§ **Task A**:
In the article on the Crimea crisis, how many days of bombing did the conflict over Kosovo's independence unleash?
§ **Task B**:
Continue the article on the Crimea crisis from its last sentence.

§ **Supplied text**:
━━━━━━━━━━━━━━━━

A Cuban on the Crisis in Crimea: “Crocodiles Don’t Eat Crocodiles”

Vicente Morín Aguado

Crimea crisis map. Wikipedia.org

HAVANA TIMES — “Crocodiles don’t eat crocodiles,” says the refrain of a popular Cuban song. It comes to mind now, in connection with the story I’m about to tell.

Once upon a time there was a multi-nation state in Europe called Yugoslavia. One of the nations that made up this state was Kosovo, a territory where most of the population was of Albanian origin. Albania was one of the bordering nations in the Balkans.

Violent political conflicts with pronounced ethnic dimensions emerged and brought about a civil war between the Serbs, the dominant group at the federal level, and the Kosovars, who enjoyed the support of the West and NATO’s powerful armed forces.

Kosovo held a referendum (won by the Albanese majority) and proclaimed its independence, which was immediately acknowledged by the United States, the leader of the NATO coalition. Belgrade categorically refused to accept the results of this popular vote, and this sparked off a conflict that unleashed 70 days of bombing in the multi-national Balkan state (ultimately incapable of withstanding this aggression).

━━━━━━━━━━━━━━━━

§ **Data shown**:

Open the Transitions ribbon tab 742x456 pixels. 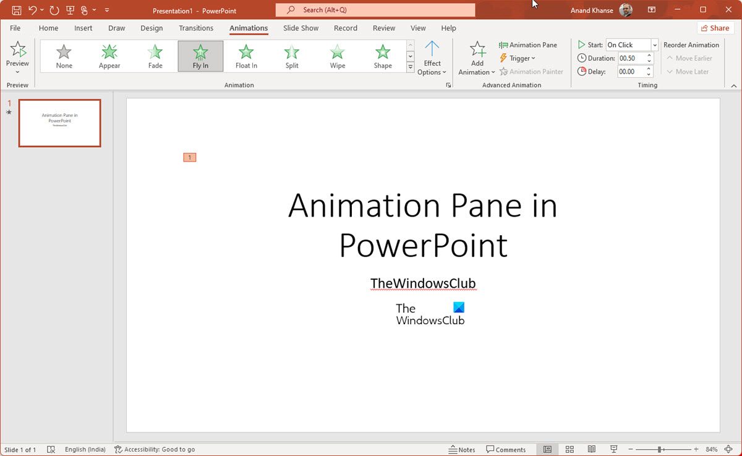[x=196, y=28]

━━━━━━━━━━━━━━━━

§ **Expected output A**:
70 days

§ **Expected output B**:
Though the Serbian army was efficient and well-armed, it could do nothing against the aerial superiority of the enemy. Any movement of its troops was immediately targeted by the attacking planes, backed by satellites and advanced, space localization technologies. Yugoslavia was what is normally referred to as a “sitting duck,” a victim of the Tomahawk missiles launched by its hunters.

Many years passed until the Ukraine, a former republic of the largest multi-national state humanity has ever known, founded by Lenin in 1922, five years after the triumph of the October Revolution began to experience a heated political crisis.

The Soviet Union collapsed one winter day in 1991 in Belovezh, a forest reserve near Moscow, despite the fact that, months before, 70 % of citizens of this great state had expressed that they wished to preserve the Soviet federation. Three people were at the Forefront of that change in global geopolitics: Yeltsin, from Russia, Kravchuk, from the Ukraine and Shushkevich, from Byelorussia.

It was a rather hasty decision. It seems as though these political leaders felt an enormous historical weight on their shoulders, as they agreed to create a political organization that would unite all of the republics of the former Soviet Union. Called the Community of Independent States (CIS), it was approved days later in Alma Ata by most of the former Soviet republics, with the expected exceptions of the three Baltic nations and Georgia.

To understand current events better, we must begin to connect the dots. Though some irresponsible people may wish it, history isn’t written on a blank slate.

Today, all hell has broken loose in the Ukraine, divided between the option of steering towards highly developed Western Europe and of betting on its millennia-long history in the Slavic world, led by Russia, a country now using its wealth of natural and human resources to rush towards development.

Russia is today a democracy a la Western Europe (still young and imperfect), having put behind it the Tsarist despotism of the Romanovs, copied by Stalin and his successors in the name of “socialism.”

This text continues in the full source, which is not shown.